◆ **Problem requirements**:
Here are the records. Write out exactly the lines between the one holding "Artikkeli (741, 1967)" and the one holding "Screenshot is 966x2576.", inclusive.

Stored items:
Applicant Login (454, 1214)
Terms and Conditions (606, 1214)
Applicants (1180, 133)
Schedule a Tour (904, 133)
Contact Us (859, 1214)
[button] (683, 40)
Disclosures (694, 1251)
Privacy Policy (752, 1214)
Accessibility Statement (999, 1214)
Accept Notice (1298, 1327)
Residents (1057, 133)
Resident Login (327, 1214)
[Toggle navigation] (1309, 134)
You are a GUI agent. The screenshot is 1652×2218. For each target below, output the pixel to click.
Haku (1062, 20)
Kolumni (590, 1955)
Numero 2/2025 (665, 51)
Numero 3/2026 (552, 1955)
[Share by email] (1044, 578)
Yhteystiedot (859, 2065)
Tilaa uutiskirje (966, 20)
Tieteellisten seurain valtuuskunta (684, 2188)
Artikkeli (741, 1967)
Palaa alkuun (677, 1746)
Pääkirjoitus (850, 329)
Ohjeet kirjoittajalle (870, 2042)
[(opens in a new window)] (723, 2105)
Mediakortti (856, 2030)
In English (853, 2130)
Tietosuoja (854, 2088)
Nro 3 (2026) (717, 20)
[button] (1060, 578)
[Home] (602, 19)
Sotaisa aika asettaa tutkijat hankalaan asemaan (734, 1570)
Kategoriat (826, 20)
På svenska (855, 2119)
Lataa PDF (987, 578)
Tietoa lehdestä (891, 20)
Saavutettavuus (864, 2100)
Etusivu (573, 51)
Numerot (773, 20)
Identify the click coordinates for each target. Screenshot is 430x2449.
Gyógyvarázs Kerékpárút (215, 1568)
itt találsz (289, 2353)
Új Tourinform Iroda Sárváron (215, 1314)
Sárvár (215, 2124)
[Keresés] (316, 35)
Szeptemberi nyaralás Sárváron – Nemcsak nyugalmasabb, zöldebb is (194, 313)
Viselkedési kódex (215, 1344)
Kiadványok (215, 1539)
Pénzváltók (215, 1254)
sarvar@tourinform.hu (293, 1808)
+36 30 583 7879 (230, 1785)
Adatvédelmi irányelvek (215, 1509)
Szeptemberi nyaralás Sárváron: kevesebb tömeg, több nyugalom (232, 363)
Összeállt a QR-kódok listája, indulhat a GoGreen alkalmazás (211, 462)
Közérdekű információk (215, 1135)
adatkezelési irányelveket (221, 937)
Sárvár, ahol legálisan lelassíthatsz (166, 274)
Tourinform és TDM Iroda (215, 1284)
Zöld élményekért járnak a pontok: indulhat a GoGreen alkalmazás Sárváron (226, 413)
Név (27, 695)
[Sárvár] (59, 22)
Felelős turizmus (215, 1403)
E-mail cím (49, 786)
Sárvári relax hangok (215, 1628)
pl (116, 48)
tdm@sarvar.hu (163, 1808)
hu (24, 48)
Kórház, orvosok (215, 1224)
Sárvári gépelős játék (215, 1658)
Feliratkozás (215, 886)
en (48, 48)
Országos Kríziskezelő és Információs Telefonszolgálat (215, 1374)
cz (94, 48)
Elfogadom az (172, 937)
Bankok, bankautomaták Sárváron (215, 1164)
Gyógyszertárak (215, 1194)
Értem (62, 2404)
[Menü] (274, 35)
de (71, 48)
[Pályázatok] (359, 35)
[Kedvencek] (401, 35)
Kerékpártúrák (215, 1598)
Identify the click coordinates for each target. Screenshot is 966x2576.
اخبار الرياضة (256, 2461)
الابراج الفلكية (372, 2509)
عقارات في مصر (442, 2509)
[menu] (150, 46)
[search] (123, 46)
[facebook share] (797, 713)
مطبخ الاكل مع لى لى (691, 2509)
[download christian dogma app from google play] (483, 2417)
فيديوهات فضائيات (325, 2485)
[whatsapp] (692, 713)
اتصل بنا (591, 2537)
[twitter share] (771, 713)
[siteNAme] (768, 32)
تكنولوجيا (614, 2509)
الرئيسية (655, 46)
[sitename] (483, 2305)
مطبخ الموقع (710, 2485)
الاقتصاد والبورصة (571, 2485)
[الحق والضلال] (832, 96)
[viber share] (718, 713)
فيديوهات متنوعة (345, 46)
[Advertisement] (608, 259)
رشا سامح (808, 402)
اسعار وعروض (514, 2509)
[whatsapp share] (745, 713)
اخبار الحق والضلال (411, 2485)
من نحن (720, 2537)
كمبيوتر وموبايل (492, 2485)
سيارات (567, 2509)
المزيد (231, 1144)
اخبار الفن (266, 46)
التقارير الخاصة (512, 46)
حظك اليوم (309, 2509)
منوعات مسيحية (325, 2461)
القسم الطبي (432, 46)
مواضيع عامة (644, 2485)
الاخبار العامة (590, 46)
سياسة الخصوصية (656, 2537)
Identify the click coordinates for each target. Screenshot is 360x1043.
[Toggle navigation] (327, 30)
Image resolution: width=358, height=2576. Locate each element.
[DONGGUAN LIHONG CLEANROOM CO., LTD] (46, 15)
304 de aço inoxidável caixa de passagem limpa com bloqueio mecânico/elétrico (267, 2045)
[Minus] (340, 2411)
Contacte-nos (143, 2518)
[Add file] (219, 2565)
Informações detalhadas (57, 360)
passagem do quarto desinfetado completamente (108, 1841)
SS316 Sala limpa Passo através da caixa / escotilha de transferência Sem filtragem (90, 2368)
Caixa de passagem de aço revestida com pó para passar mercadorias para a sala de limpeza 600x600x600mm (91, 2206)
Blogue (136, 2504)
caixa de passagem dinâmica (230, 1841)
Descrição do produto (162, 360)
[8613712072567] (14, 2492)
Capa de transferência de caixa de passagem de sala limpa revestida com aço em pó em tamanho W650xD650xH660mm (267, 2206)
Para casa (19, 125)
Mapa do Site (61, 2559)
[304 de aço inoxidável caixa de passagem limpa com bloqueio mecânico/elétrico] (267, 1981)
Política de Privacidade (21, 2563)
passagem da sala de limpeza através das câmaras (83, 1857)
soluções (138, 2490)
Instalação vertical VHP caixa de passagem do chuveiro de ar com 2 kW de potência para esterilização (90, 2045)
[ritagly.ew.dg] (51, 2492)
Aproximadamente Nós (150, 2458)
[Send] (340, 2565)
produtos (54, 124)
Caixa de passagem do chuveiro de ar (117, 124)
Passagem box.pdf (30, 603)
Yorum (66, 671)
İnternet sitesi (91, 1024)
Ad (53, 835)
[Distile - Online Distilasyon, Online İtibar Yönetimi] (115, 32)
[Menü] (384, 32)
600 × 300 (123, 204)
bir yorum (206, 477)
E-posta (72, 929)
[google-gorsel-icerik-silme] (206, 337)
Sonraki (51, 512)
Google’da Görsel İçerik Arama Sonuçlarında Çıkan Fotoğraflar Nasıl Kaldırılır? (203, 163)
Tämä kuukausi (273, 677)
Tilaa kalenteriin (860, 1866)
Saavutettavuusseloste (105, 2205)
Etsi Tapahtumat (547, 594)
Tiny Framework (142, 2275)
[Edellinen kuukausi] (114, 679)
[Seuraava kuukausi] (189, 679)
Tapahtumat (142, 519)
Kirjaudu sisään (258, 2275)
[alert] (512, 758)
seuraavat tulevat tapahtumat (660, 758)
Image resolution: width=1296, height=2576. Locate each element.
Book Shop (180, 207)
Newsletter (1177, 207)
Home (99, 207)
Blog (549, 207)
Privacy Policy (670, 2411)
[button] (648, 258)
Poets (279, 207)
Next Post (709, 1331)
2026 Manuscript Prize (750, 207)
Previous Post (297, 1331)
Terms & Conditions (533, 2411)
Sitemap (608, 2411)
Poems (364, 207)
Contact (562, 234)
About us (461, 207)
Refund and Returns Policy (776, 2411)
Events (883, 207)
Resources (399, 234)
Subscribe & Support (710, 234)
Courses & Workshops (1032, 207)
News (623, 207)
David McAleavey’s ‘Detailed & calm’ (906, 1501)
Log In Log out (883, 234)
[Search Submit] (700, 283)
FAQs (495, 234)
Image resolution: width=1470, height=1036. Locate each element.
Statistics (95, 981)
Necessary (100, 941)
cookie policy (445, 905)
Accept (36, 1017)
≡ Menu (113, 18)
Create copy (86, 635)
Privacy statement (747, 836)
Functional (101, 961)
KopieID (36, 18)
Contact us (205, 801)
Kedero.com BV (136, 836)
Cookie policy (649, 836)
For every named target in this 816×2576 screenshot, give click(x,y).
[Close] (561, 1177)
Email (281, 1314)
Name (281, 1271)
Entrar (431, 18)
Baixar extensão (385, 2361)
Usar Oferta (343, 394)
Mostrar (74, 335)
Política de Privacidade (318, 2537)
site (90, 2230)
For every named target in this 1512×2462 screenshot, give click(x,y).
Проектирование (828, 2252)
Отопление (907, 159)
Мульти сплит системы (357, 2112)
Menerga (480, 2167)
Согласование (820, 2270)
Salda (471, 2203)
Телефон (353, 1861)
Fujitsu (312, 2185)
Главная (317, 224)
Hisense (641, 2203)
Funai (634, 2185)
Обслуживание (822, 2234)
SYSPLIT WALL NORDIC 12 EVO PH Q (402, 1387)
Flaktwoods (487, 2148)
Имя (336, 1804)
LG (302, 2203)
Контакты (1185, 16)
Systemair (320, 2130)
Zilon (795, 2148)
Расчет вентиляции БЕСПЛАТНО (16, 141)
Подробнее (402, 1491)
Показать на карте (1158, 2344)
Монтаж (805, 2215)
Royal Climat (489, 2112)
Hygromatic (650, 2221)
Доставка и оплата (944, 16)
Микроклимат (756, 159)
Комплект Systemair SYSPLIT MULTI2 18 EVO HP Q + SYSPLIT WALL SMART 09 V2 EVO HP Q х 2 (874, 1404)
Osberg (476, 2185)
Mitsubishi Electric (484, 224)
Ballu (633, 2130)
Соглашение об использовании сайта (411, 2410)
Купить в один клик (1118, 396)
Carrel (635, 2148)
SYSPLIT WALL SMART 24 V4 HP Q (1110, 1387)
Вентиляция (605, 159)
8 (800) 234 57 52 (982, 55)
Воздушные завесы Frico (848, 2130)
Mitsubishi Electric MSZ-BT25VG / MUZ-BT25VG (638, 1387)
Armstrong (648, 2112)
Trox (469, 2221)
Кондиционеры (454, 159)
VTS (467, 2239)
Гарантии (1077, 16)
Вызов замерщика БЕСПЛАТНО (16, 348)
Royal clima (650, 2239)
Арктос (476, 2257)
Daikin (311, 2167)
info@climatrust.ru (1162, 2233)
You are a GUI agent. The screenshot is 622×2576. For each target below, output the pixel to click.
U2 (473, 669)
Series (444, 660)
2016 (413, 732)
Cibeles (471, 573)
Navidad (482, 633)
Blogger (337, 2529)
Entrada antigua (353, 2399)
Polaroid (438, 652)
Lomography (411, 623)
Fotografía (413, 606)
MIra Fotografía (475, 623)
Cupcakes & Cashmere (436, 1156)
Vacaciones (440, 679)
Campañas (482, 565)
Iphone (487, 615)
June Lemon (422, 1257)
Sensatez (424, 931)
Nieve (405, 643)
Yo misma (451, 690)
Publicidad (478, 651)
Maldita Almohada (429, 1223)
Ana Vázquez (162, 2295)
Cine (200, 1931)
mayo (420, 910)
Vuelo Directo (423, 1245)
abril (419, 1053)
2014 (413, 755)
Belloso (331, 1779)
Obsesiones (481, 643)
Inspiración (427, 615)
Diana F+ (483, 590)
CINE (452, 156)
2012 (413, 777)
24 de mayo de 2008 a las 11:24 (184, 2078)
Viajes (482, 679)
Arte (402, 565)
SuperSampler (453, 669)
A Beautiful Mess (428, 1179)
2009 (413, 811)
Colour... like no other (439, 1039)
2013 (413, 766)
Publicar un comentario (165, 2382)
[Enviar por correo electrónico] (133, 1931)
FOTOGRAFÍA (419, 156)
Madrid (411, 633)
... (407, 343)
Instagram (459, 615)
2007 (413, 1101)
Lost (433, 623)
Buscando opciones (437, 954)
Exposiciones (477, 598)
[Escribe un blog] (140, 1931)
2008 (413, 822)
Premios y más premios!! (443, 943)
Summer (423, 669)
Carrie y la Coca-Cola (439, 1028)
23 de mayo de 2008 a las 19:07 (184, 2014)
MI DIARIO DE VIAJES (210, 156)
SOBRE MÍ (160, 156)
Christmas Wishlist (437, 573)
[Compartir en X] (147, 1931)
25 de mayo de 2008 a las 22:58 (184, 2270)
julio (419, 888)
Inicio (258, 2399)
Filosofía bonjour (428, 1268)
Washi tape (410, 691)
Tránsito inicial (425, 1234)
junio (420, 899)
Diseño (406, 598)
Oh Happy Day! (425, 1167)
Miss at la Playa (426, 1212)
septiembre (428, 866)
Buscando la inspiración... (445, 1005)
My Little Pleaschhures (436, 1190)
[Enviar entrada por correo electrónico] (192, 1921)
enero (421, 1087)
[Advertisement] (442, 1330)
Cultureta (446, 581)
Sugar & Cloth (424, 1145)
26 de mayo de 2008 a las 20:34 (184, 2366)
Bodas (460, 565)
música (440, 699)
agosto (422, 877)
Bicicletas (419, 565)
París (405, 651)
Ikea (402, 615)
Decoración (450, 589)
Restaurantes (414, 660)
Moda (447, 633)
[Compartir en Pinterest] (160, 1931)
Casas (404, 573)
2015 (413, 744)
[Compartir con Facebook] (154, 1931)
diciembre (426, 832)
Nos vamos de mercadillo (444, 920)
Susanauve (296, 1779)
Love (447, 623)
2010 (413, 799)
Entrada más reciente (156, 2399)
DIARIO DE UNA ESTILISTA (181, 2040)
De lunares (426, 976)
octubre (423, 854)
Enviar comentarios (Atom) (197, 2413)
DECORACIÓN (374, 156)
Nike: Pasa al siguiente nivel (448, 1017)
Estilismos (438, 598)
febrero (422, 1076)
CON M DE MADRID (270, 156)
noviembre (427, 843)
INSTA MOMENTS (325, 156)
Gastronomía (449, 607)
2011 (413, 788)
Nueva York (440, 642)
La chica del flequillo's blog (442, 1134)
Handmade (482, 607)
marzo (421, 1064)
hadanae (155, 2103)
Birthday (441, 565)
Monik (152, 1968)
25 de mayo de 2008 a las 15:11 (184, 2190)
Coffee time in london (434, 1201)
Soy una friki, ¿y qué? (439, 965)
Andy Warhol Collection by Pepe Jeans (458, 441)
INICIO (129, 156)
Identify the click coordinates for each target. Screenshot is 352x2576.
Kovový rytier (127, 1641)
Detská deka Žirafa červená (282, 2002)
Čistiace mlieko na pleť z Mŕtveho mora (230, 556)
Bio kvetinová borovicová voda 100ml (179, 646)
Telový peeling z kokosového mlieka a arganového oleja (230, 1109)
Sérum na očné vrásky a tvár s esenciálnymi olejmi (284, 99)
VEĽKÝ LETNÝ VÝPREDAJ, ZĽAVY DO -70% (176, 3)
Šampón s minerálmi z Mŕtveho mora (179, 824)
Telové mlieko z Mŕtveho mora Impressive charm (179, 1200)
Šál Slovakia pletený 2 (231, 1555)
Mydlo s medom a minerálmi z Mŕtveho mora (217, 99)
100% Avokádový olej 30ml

◆ **Response**:
Artikkeli (741, 1967)
Palaa alkuun (677, 1746)
Pääkirjoitus (850, 329)
Ohjeet kirjoittajalle (870, 2042)
[(opens in a new window)] (723, 2105)
Mediakortti (856, 2030)
In English (853, 2130)
Tietosuoja (854, 2088)
Nro 3 (2026) (717, 20)
[button] (1060, 578)
[Home] (602, 19)
Sotaisa aika asettaa tutkijat hankalaan asemaan (734, 1570)
Kategoriat (826, 20)
På svenska (855, 2119)
Lataa PDF (987, 578)
Tietoa lehdestä (891, 20)
Saavutettavuus (864, 2100)
Etusivu (573, 51)
Numerot (773, 20)
Identify the click coordinates for each target. Screenshot is 430x2449.
Gyógyvarázs Kerékpárút (215, 1568)
itt találsz (289, 2353)
Új Tourinform Iroda Sárváron (215, 1314)
Sárvár (215, 2124)
[Keresés] (316, 35)
Szeptemberi nyaralás Sárváron – Nemcsak nyugalmasabb, zöldebb is (194, 313)
Viselkedési kódex (215, 1344)
Kiadványok (215, 1539)
Pénzváltók (215, 1254)
sarvar@tourinform.hu (293, 1808)
+36 30 583 7879 (230, 1785)
Adatvédelmi irányelvek (215, 1509)
Szeptemberi nyaralás Sárváron: kevesebb tömeg, több nyugalom (232, 363)
Összeállt a QR-kódok listája, indulhat a GoGreen alkalmazás (211, 462)
Közérdekű információk (215, 1135)
adatkezelési irányelveket (221, 937)
Sárvár, ahol legálisan lelassíthatsz (166, 274)
Tourinform és TDM Iroda (215, 1284)
Zöld élményekért járnak a pontok: indulhat a GoGreen alkalmazás Sárváron (226, 413)
Név (27, 695)
[Sárvár] (59, 22)
Felelős turizmus (215, 1403)
E-mail cím (49, 786)
Sárvári relax hangok (215, 1628)
pl (116, 48)
tdm@sarvar.hu (163, 1808)
hu (24, 48)
Kórház, orvosok (215, 1224)
Sárvári gépelős játék (215, 1658)
Feliratkozás (215, 886)
en (48, 48)
Országos Kríziskezelő és Információs Telefonszolgálat (215, 1374)
cz (94, 48)
Elfogadom az (172, 937)
Bankok, bankautomaták Sárváron (215, 1164)
Gyógyszertárak (215, 1194)
Értem (62, 2404)
[Menü] (274, 35)
de (71, 48)
[Pályázatok] (359, 35)
[Kedvencek] (401, 35)
Kerékpártúrák (215, 1598)
Identify the click coordinates for each target. Screenshot is 966x2576.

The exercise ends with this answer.